Since President Trump’s return to office, a chilling effect has swept across philanthropic, financial, and impact investment communities. Executive Orders aimed at dismantling DEI-related infrastructure—such as the directive to eliminate the non-statutory functions of the CDFI Fund—have triggered a domino effect. What began as legal posturing has quickly evolved into a sweeping reevaluation of funding priorities, commitments, and public messaging across the capital landscape.
While many in the public sector await the legal outcomes of these orders, private sector actors are already shifting course. And for small, diverse, and emerging real estate operators this shift carries both threat and opportunity. The question now is not if the capital landscape is changing, but how to strategically respond.
How Funders Are Shifting
1. Public Filings Go Silent on Race: Financial institutions like BlackRock and TPG have scrubbed references to race-specific goals in their public ESG reports. Language once highlighting “racial equity” has been replaced with broader terms like “underserved communities.” While the intent may still exist internally, this change signals a de-risking strategy in public positioning.

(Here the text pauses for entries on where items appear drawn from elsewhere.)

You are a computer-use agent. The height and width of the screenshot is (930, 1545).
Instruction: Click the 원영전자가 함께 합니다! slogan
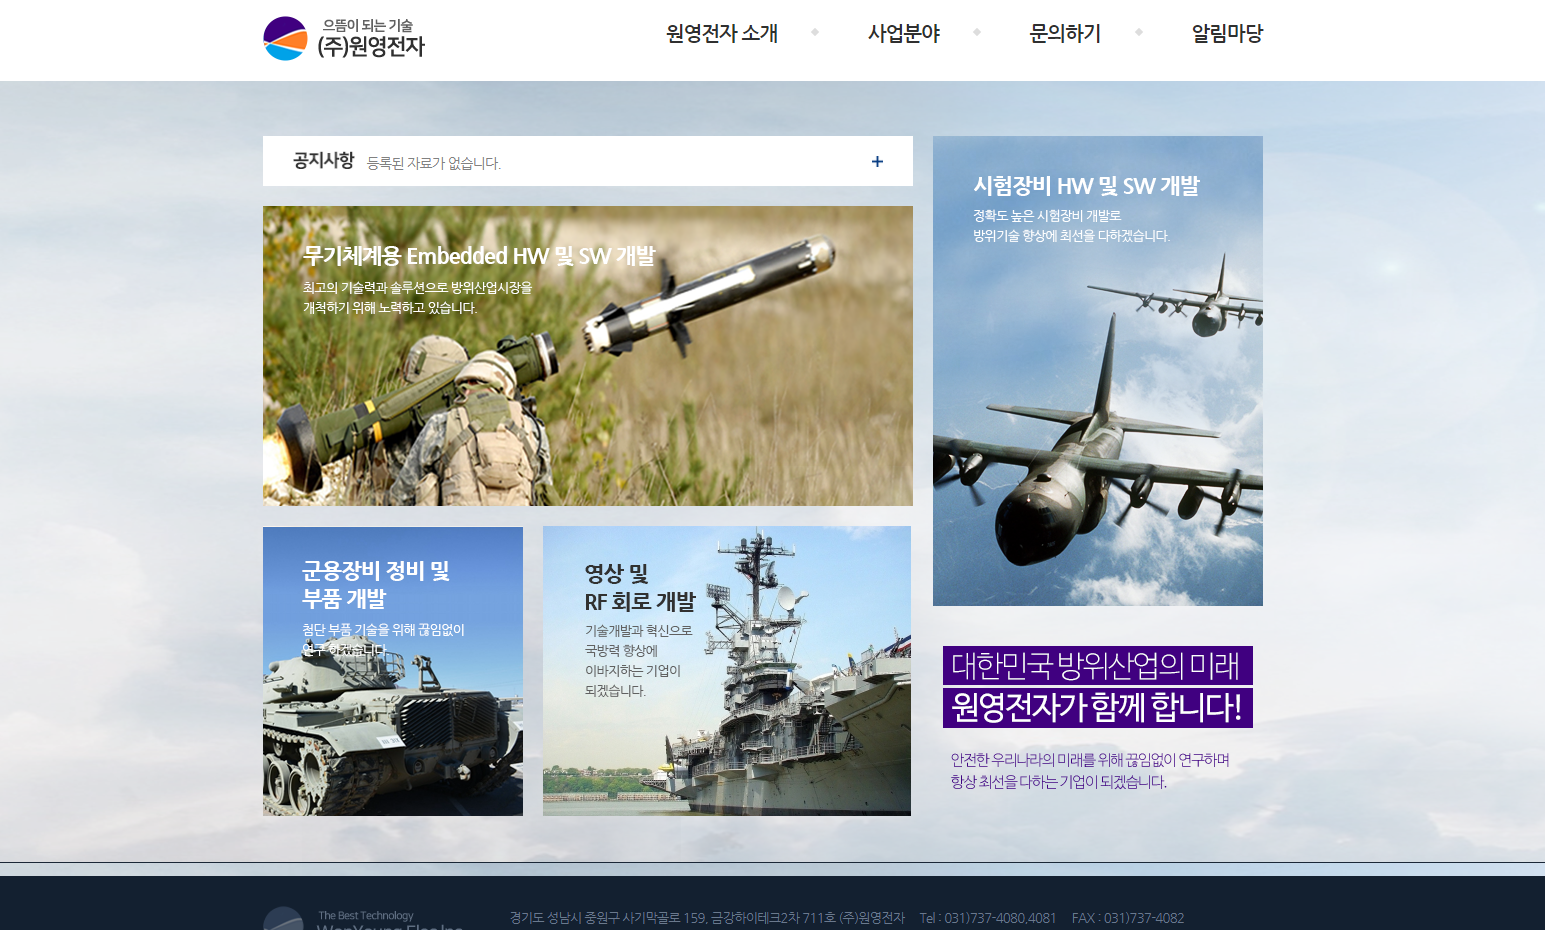[1096, 708]
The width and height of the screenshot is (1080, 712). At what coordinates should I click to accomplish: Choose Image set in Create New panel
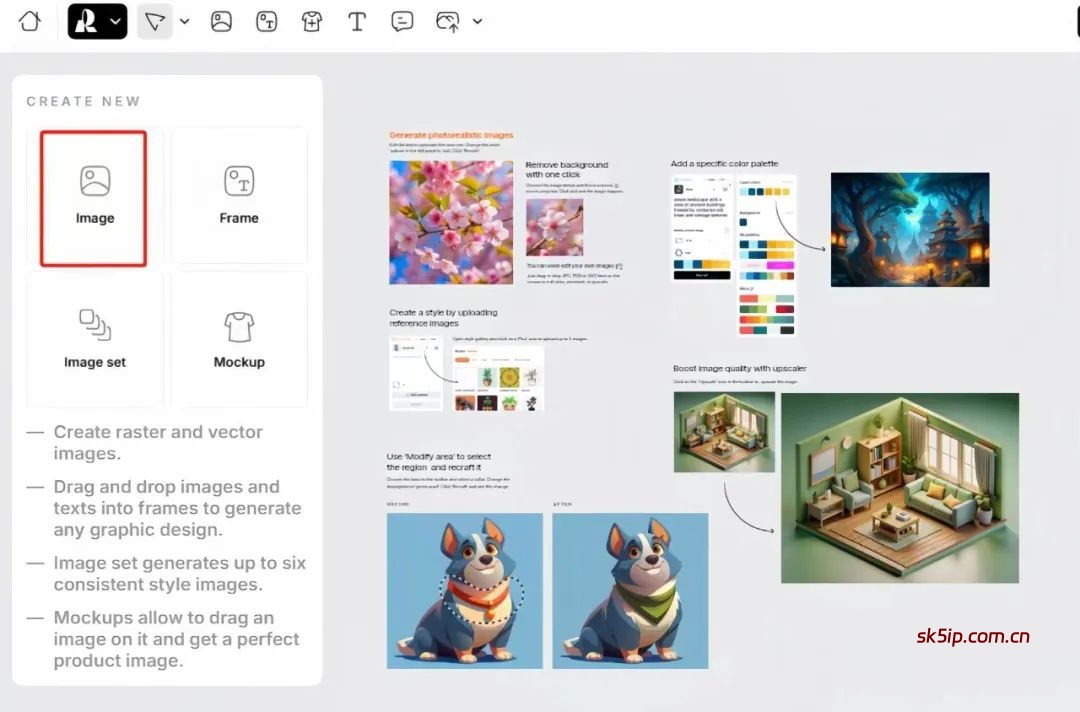click(x=95, y=340)
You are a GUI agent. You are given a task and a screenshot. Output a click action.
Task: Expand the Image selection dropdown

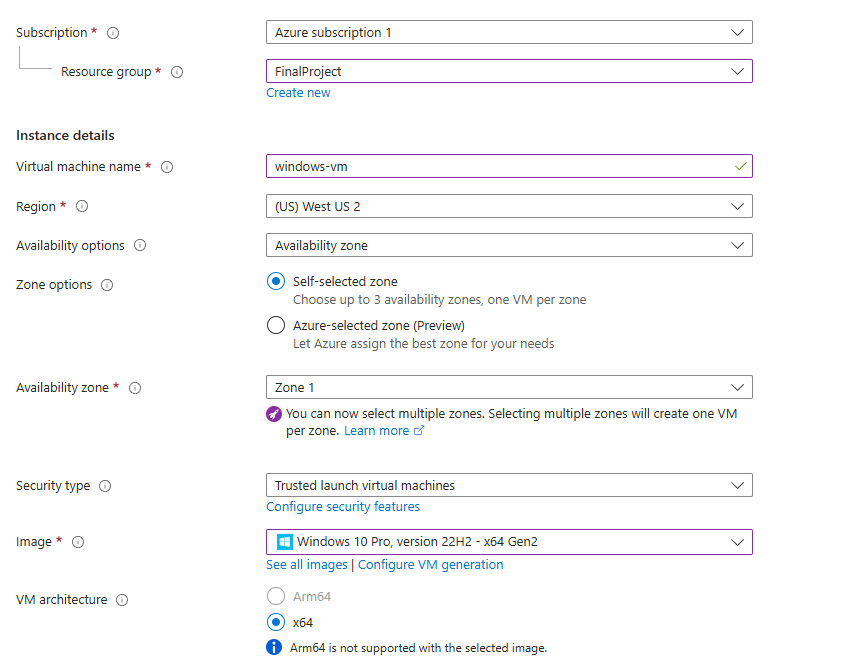[x=509, y=542]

2. Redefining DEI Initiatives: Goldman Sachs recently removed race-specific language from its “One Million Black Women” initiative, expanding its scope to include all solo entrepreneurs. This is part of a broader trend of shifting from targeted programs to more generalized economic mobility initiatives.
3. Investor Withdrawals from Diversity Funds: Diversity-focused funds have experienced significant outflows—$1.2 billion in 2023 and another $376 million in 2024. Fund managers who had previously leaned into DEI narratives are now finding their limited partners less eager to continue down that path.
3. Philanthropic Retrenchment: Even progressive institutions are pulling back. The Chan Zuckerberg Initiative recently scaled down its internal DEI teams and halted funding for social justice efforts. The Ford Foundation and others have begun rebranding their portfolios to focus on “economic justice” or “inclusive entrepreneurship,” often broadening definitions in ways that dilute focus on race and identity.
4. CDFIs Caught in the Crossfire: Executive Orders aimed at eliminating non-statutory functions of the CDFI Fund have introduced uncertainty. While the Treasury Department has since affirmed that all 11 of the Fund’s programs are legally authorized, the damage to perceived stability is done. Some CDFIs are now focusing on geographic or economic hardship criteria rather than race or ethnicity to protect their eligibility for future federal and private funding.
How Small, Diverse, and Emerging Firms Can Respond
This evolving capital landscape may be disheartening, but it’s also revealing where the seams of opportunity lie. Here’s how entrepreneurs can pivot:
1. Follow the Language, Not Just the Money
Instead of looking for programs explicitly labeled as “DEI,” track emerging terms such as:
1. Inclusive Capital
2. Community Wealth Building
3. Equitable Development
4. Place-Based Investment These rebranded efforts are still targeting historically disadvantaged groups but in a more politically neutral way.
2. Reframe the Pitch
When fundraising, lead with your investment thesis—not your identity. Make the case for:
1. Market inefficiencies you are exploiting
2. Underserved geographic zones with high ROI potential
3. How your firm’s lived experience is an informational advantage—not just a moral one
3. Forge Partnerships with Generalist Impact Funds
Many mainstream impact investors are still hungry for deals that check multiple boxes—climate, housing, infrastructure, and community uplift. Position yourself as a partner who can deliver against these priorities while bringing authentic ties to communities they want to serve.
4. Tap into Corporate ESG Funds Still in Play
Despite broader retrenchment, many Fortune 500 companies are still deploying capital through supplier diversity initiatives and local reinvestment programs. Engage directly with their ESG, procurement, or real estate departments to uncover nontraditional capital partnerships.
5. CDFI Engagement Still Matters—but Play the Long Game
CDFIs remain vital sources of subordinate debt and technical assistance, especially in real estate. But given political uncertainty, be prepared to:
1. Provide more rigorous documentation of “community benefit”
2. Compete in broader applicant pools
3. Partner with anchor institutions (like hospitals or universities) to reduce perceived risk
Finding the Opportunity in the Unraveling
While the political climate is forcing a retreat from explicit racial equity commitments, new lanes are opening for operators who can:
1. Speak the evolving language of capital allocators
2. Offer deal structures that de-risk investment
3. Align with thematic priorities like climate resilience, affordable housing, and economic mobility
Most important, this moment calls for collaboration among Black and Brown operators, developers, fund managers, and advisors. We may no longer be able to rely on the promise of top-down reform—but we can build networks, capital pools, and institutional strength from within. Adaptation, not appeasement, is the key. Let’s shift from waiting for access to building leverage.